* [Provided text]
★ ★ ★ ★ ★
The number of cinemas in Germany has only decreased marginally during the corona pandemic. It fell by one percent compared to 2020 to 1,716 in the first half of this year. This is still an increase compared to 2019, when only 1,689 venues were registered. The number of individual cinema companies has also increased from 1,186 to 1,223 on balance compared to the pre-Corona period. The number of screens decreased by 37 to 4,892 in 2021, as announced by the FFA film funding agency in Berlin. "The much feared death in the cinema has not yet taken place," said FFA board member Peter Dinges. It is good to see that the measures and aid programs of the federal and state governments have had an effect, said Dinges.

The two federal states of Bremen and Hesse suffered the greatest loss of venues in the current year. In Hesse four out of 130 cinemas gave up, in Bremen two out of thirteen. The number of cinemas remained constant in six federal states, and even rose slightly in Saxony, Brandenburg and North Rhine-Westphalia. The biggest loss in absolute numbers was recorded by Bavaria, where there are only 279 venues instead of 285 as in the previous year.
★ ★ ★ ★ ★
* [What you will do] Continue the report on cinema numbers in Germany from where it stops.

* [Data below]
★ ★ ★ ★ ★
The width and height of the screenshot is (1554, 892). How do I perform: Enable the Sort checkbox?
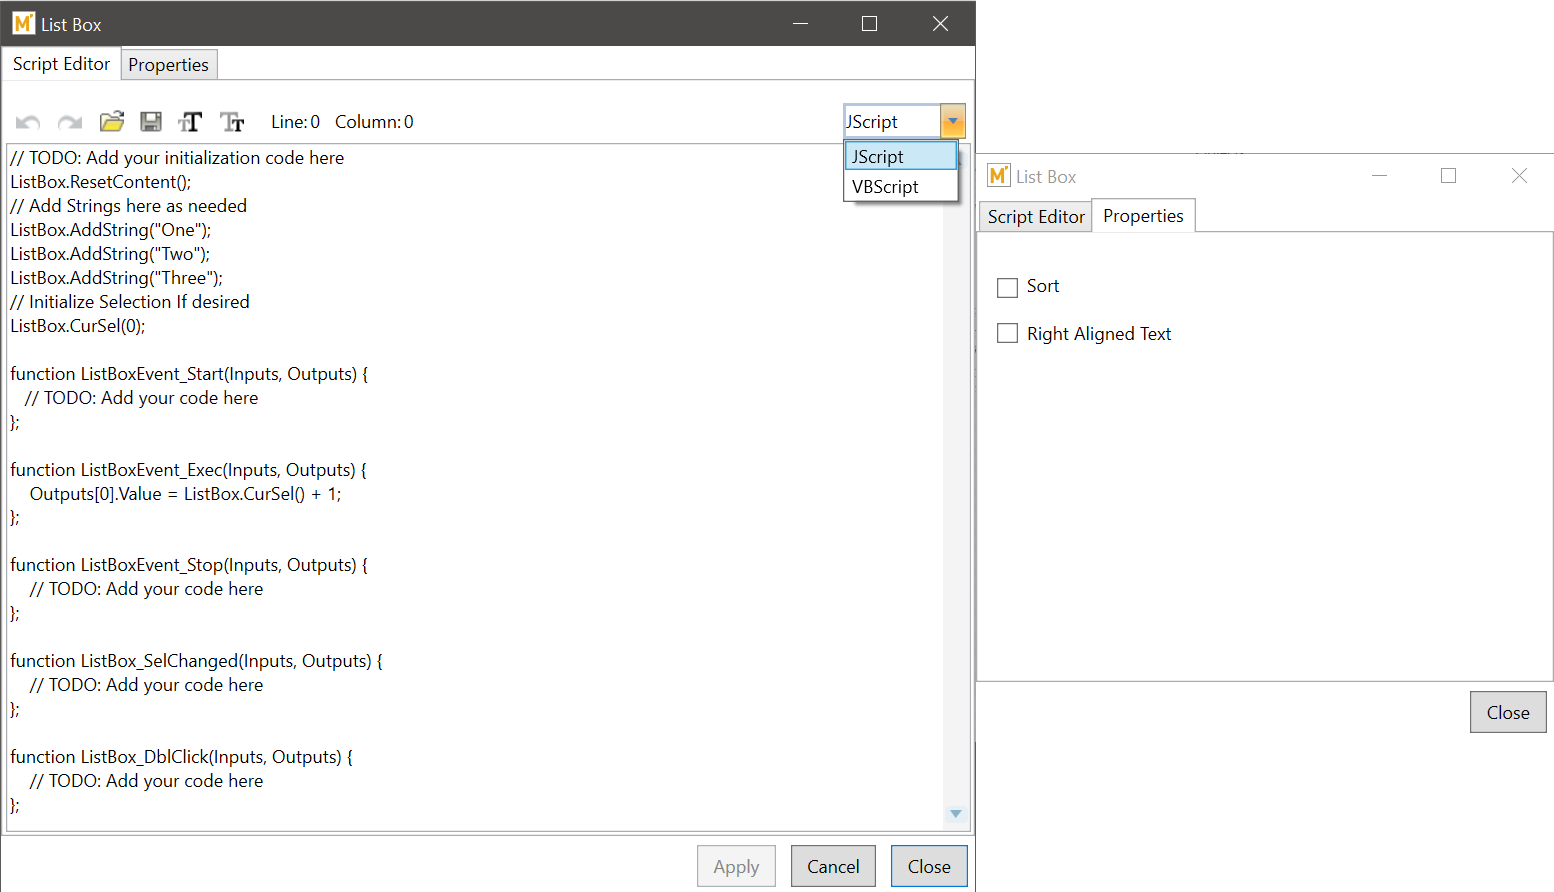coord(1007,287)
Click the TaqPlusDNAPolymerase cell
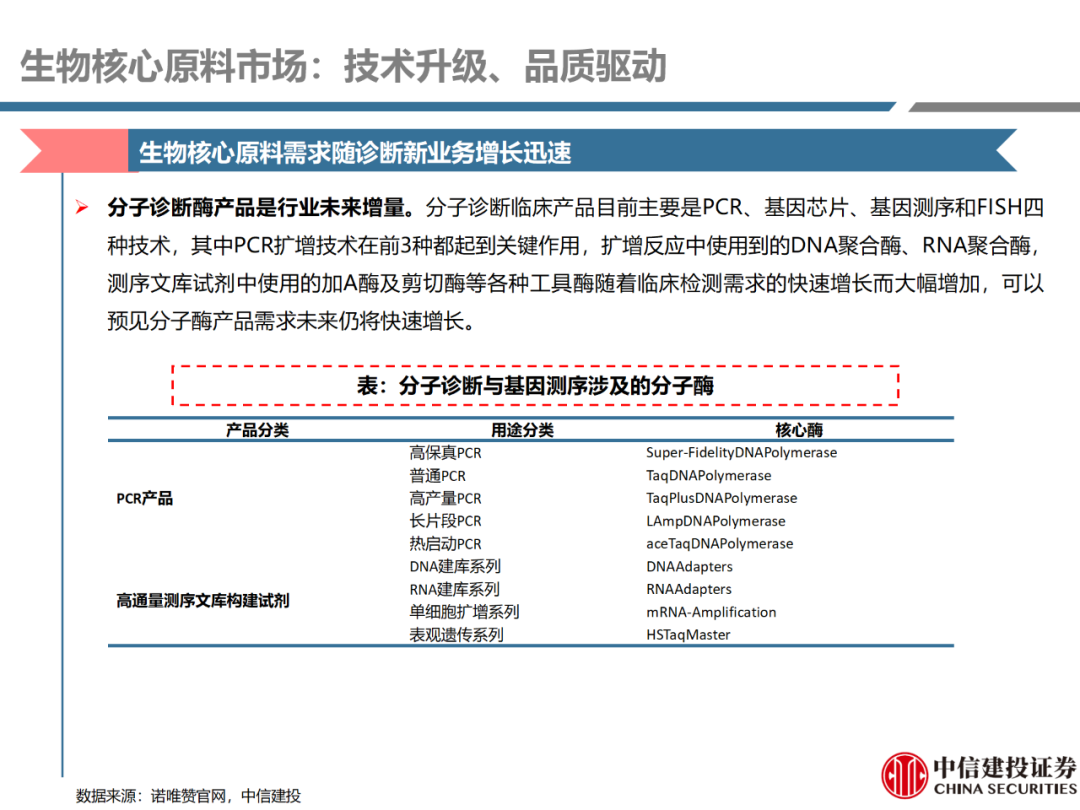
★ ★ ★ ★ ★
* [Answer box]
Because of the corona lockdown, which for most cinemas did not end until the beginning of July, only around eight hundred thousand tickets have been sold since January. In 2020, despite the lockdown in the spring, it was still almost twenty-six million, in 2019 just under fifty-four million. The turnover of the cinema industry plummeted in the first six months of this year by more than ninety-seven percent to 6.4 million euros. The last major slump in the industry was three years ago, when sales fell from 518.5 to 439.6 million euros. At that time, many experts associated this development with the increasing number and expanded range of streaming platforms.